On Sunday, Joshu Sasaki Roshi, a Rinzai Zen Buddhist who came to the United States in 1962 and went on to become one of the country’s most influential, if not most controversial, Zen teachers, died at Cedars-Sinai medical center in Los Angeles. He was 107 years old.
Although said to have no dharma heirs, Joshu Roshi had legions of followers who founded about 30 Zen centers, from Seattle to Oslo, Vancouver to Berlin, some of which later closed. He led a large center in Los Angeles and two training centers in the Southwest, one in New Mexico and one at Mount Baldy, in the mountains east of Los Angeles. The poet and songwriter Leonard Cohen lived at Mount Baldy in the 1990s, lending his teacher a semimythic status among spiritually inclined rock fans.

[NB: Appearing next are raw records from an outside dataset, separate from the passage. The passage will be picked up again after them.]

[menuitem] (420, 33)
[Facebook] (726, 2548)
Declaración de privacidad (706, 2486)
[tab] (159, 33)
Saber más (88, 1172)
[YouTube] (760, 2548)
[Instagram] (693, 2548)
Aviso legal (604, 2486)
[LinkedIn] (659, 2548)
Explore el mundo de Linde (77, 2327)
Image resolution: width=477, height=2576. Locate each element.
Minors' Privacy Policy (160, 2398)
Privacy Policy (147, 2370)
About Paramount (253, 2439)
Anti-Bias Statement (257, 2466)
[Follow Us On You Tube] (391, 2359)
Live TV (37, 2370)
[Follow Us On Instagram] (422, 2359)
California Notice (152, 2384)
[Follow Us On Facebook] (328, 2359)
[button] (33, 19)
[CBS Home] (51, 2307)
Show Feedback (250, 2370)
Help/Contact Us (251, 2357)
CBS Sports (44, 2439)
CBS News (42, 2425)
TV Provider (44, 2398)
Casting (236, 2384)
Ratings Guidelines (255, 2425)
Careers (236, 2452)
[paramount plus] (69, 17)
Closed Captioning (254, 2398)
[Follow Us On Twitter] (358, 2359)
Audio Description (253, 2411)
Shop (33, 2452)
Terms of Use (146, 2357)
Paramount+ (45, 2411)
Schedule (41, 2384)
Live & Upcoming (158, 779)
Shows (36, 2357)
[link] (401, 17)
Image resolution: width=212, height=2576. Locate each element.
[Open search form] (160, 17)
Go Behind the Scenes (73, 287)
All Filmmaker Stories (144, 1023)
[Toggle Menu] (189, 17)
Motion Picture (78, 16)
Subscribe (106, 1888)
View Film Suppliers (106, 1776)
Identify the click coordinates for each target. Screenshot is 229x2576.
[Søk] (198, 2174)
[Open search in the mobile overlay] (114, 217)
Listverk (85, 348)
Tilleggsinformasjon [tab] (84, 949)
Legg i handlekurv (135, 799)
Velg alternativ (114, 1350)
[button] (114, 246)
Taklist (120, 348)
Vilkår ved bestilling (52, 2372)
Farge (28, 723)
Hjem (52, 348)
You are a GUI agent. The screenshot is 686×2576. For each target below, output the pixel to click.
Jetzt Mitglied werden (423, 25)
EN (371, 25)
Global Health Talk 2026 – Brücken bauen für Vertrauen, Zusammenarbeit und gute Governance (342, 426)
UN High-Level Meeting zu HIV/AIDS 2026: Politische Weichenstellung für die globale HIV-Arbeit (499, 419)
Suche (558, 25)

It’s safe to say that nobody in the last century has, directly or indirectly, led more people to Rinzai Zen teachings than this ancient teacher, born in imperial Japan and made a roshi when the memory of Hiroshima was but two years in the past.
Yet if Joshu Roshi was extraordinary in his reach, he was depressingly common in what we might call his grasp. As I reported in The New York Times last year—outing what had long been common knowledge in the Zen Buddhist world—Joshu Roshi had for decades groped and harassed female students, often quite violently. Although the board of one center received letters about his conduct as early as 1991, it was not until one of his former monks, Eshu Martin, posted an open letter on SweepingZen.com in 2012, that the board took action.
An independent “witnessing council” of Zen teachers also initiated an investigation, publishing a report last year that described incidents like “Sasaki asking women to show him their breasts, as part of ‘answering’ a koan”— a Zen riddle—“or to demonstrate ‘non-attachment.’” When women reported sexually assaultive behavior, they found the male monks unsympathetic. And when I reported on this story last year, after Joshu Roshi had largely retired from active teaching, a reservoir of sympathy for the man still remained.
Bob Mammoser, a resident monk at Rinzai-ji, told me that he had been aware of allegations against Joshu Roshi since the 1980s. And he didn’t seem to doubt them. “What’s important and is overlooked,” he told me, “is that, besides this aspect, Roshi was a commanding and inspiring figure using Buddhist practice to help thousands find more peace, clarity, and happiness in their own lives.” He said that with teachers “you get the person as a whole, good and bad, just like you marry somebody and you get their strengths and wonderful qualities as well as their weaknesses.”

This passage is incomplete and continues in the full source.